Friday, October 22
- Kendall Kooy
- Oct 22, 2021
- 4 min read

This morning we got to the hospital before 8:00am to be part of the pre-op team huddle at Walker's bedside. As more and more surgeons and doctors started surrounding us and his bed, I was overwhelmed and started crying. It all felt like a lot. At least 10 different people on his team each went over their part of the plan for Walker's surgery today. It was reassuring to know all the care and thought that had gone into planning his surgery, but also scary to see how many people it would take to keep him safe and healthy today.
After the huddle, we followed Walker in his incubator to where they took him in for surgery. He went into surgery at 9:15am. Despite how scared I was, all last night and all throughout his surgery today I truly felt a peace that passes understanding and I thank God for that. Reading all your messages and knowing how many people were praying for Walker today throughout his entire surgery carried us through.

At around 2:00pm the lead surgeon came to meet us and update us on how Walker's surgery went. Walker did fine under the anesthesia and his heart was stable throughout the surgery. When the surgeons got inside, they found out that the fistula connected to Walker's trachea much lower down that they anticipated, and that his esophagus was much shorter than they anticipated as well. They were able to detach the fistula from his trachea and close that up. However, because the gap between his esophagus and stomach was larger than they expected, they were not able to connect it so his stomach. They tried, but the connection was too tight and sutures would not hold. As the surgeon told us this, I cried. I cried because I knew this meant our baby would still not be able to eat. It was not the result we were hoping for, and we were disappointed.
The surgeon explained that in about a week, they would put a feeding tube directly into Walker's stomach so that he can start being fed the breastmilk that I am pumping. Once the feeding tube is inserted, they will do something called "gap studies" to monitor the size of the gap between his esophagus and stomach. The hope is that as Walker gets bigger, the gap between his esophagus and stomach will get small enough that they will be able to go back in to surgically attach it. They hope this will happen by the time he is about 3-4 months old. The surgeon then explained that until Walker's esophagus is attached to his stomach, he will need to remain in the NICU. This was very hard news to hear, as it opened our eyes to the realization that Walker will be in the NICU for a long time.
After speaking with the surgeon, we waited at least another hour before we were able to go back into the NICU to see Walker. His nurse explained to us that it took them a little while to get him stable after returning from surgery. He is currently still sedated and will remain that way for a few days so that he does not move and his little body has time to heal from the surgery. Since his surgery, his blood pressure has been very low, so they have had to start him on epinephrine and norepinephrine to try to control it. His bilirubin levels have also been too high, so he will be under the phototherapy lights for the next 24 hours.

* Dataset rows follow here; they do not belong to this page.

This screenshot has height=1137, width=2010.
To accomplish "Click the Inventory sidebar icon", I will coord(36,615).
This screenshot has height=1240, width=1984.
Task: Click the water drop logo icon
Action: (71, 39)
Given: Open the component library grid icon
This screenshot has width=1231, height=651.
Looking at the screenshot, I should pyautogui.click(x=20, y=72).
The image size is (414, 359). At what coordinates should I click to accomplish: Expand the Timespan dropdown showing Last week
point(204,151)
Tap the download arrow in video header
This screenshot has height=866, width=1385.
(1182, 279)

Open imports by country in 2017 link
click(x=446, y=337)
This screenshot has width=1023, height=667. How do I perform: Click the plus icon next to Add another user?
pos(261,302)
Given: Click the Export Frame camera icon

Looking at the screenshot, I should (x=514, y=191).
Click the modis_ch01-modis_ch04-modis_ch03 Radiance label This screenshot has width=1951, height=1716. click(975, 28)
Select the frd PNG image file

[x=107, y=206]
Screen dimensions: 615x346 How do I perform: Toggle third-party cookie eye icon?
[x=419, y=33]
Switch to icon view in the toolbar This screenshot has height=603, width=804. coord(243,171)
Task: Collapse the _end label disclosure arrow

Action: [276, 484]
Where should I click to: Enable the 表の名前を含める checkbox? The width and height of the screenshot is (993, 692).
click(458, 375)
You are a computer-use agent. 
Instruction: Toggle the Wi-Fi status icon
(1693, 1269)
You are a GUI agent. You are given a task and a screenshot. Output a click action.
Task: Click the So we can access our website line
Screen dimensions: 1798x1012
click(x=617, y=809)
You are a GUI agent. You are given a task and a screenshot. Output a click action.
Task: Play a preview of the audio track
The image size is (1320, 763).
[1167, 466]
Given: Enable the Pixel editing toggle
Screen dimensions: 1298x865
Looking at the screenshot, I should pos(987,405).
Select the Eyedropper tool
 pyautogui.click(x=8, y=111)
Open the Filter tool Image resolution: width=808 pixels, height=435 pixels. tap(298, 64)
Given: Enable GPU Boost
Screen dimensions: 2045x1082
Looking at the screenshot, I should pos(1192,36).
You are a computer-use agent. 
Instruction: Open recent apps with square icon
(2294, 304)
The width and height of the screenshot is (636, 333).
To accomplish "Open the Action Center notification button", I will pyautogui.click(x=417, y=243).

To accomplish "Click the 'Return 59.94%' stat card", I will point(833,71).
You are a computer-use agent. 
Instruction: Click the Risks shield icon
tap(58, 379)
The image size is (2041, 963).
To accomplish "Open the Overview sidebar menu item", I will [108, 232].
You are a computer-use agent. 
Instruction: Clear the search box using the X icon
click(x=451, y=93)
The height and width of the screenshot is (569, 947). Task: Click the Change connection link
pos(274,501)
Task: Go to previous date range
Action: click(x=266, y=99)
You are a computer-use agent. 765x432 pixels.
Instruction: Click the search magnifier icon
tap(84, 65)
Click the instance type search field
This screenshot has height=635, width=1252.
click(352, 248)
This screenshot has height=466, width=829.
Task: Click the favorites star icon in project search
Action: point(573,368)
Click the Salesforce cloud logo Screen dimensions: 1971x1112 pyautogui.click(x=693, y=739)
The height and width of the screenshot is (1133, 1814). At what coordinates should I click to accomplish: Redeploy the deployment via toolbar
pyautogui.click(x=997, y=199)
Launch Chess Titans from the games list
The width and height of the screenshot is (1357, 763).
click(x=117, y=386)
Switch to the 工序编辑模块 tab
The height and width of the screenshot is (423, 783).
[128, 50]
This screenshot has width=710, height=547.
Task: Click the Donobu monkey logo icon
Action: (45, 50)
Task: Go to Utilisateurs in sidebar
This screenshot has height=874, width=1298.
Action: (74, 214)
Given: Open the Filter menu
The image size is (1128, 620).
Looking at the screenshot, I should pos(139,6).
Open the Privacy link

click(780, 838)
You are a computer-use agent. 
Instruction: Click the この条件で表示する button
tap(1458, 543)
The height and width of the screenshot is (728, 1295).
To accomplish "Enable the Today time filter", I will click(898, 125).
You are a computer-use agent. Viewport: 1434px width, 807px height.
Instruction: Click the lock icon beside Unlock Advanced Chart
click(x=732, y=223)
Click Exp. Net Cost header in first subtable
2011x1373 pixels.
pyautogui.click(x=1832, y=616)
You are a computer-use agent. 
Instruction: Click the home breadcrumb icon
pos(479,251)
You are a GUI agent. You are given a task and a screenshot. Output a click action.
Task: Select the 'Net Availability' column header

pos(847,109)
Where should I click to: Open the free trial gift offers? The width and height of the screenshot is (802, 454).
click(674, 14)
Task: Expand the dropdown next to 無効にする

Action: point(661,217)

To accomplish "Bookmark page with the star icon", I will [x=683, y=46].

Today was the most emotional day I have had yet. It was really hard to see Walker after his surgery, sedated and not able to move, with the phototherapy lights on him. I was overwhelmed with just wanting so badly to hold my baby and feel like I could do something, anything, to take this all away from him. I was hit hard by the realization that I won't be able to breastfeed my baby for a very long time, possibly at all, and that I will be pumping 8 times a day for the foreseeable future. I was upset when someone actually said out loud for the first time today that Walker will be in the NICU for at least the next few months.
Despite all of the emotions and disappointments, I also know in my heart how much I have to be thankful for today. I thank God for keeping Walker safe throughout his surgery, even though the results were not exactly what we had hoped for. I thank God for the absolutely amazing care that Walker is getting at Sick Kids and the fact that I can actually get rest because I know he is such good hands. I thank God for medicine and technology and gifted medical professionals that are keeping my baby alive. I thank God for the army of people that have been supporting us and praying for us. I thank God for the strong, faithful husband I have to hold my hand through all of this. I thank God for our faith, because without it we would have no hope, but with it we know that all of this is for His purpose and that He will never leave us to walk through this alone.
Kendall and Andrew,
I just recently heard the news about your precious baby boy.
Thank you for sharing these blogs with us. You are very strong a woman and Mother and Walker is blessed to have you and Andrew as his parents. Please know You and your family are in my thoughts and in my prayers. I can’t imagine how Hard these last few weeks have been. There is no love greater than the love for your babies… weather they’re one day old or ten years old. I admire your faith in Jesus to help you get through these next few days and months.
Be strong mama you are doing amazing! I can not even start to imagine what you are feeling right but I know when I saw my baby under the Phototherapy lights how emotional it was and I can only ask God to help you feel comfort knowing that hearts and minds are working to help your beautiful baby. You are in my prayers and I hope with the help of the tube your little angel will get to receive your milk to help him grow stronger each day soon!.
No shame in those tears you shed today, Kendall. To say this is tough stuff would be an understatement. Thankful that we know Who goes before us, and we know Who stands behind.